L. D. : Ce jeu est poussé très loin dans une scène particulière : celle où le narrateur décrit la pensée du cheval - pensée à laquelle il ne peut avoir accès. Il y a là une sorte de surjeu. As-tu hésité à écrire cette scène-là ou s'est-elle imposée d'elle-même ?

 J.-P. T. : Je n'ai pas hésité : c'est la scène initiale, originelle, du roman. La première image que j'ai eue de ce livre, c'est un cheval qui vomit dans la soute d'un Boeing 747 en vol. J'ai construit le roman pour arriver à cette scène-là. Car la force poétique de cette image me plaisait. Il s'est trouvé que, dès que j'ai commencé à travailler, je me suis informé sur les chevaux et j'ai appris qu'ils ne vomissaient pas.

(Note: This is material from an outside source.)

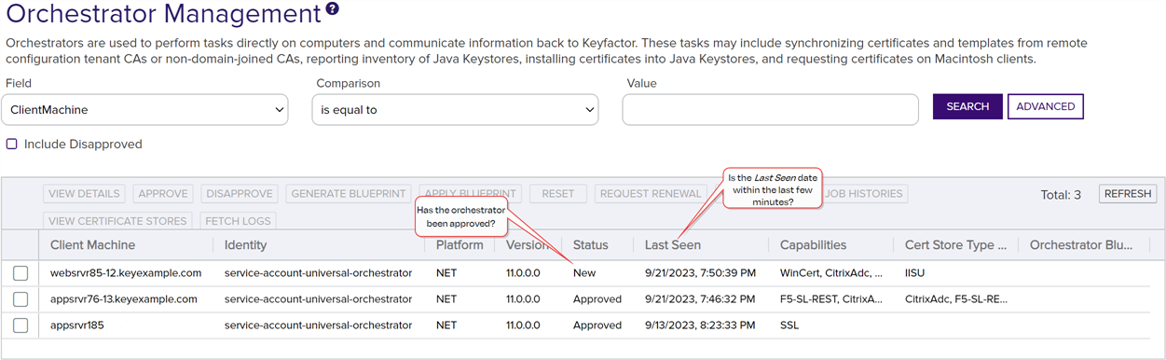The width and height of the screenshot is (1166, 360).
Task: Open the help icon beside Orchestrator Management
Action: (332, 10)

Ça commençait mal... Cela m'a amené à prendre une position narrative très radicale : j'affirme quelque chose d'impossible. Pourtant, je ne sacrifie pas du tout le réalisme. J'essaie de rendre l'avion le plus réaliste possible, que l'on y soit vraiment : je décris des sensations, des vibrations, des détails pour produire un effet de réel. Le cheval est là. Et, bien que dans la réalité les chevaux ne peuvent pas vomir, il vomit. D'une certaine façon, je romps le pacte tacite entre le lecteur et moi, qui voudrait que je raconte des choses plutôt vraisemblables. Après avoir fait croire à la réalité de la description, j'affirme soudain que l'on n'est pas dans un avion en vol mais dans la littérature.

L. D. : Le lecteur peut se dire qu'il s'est fait avoir...

 J.-P. T. : Je suis pris dans une contradiction. Je m'efforce de créer un effet de réel, je demande au lecteur de se mettre dans la peau du cheval et, en même temps, je romps le pacte réaliste pour traiter un problème littéraire. J'essaie de faire, de front, deux choses contradictoires : faire croire que le texte est le réel et dire : « C'est de la littérature. » Ou plutôt, le dire sans le dire. Car ce n'est pas explicite. Le texte se maintient toujours au bord du précipice de la mise en abîme.

L. D. : Jolie formule !

 J.-P. T. : La mise en abîme me paraît être une solution beaucoup trop facile. Elle ne m'intéresse pas en tant que telle : je ne veux pas que le narrateur soit un écrivain. Le narrateur imagine, mais il n'écrit pas. Il est occupé par une sorte de monologue visuel. Il est en train de rêvasser. Tout se déroule devant ses yeux comme dans un rêve...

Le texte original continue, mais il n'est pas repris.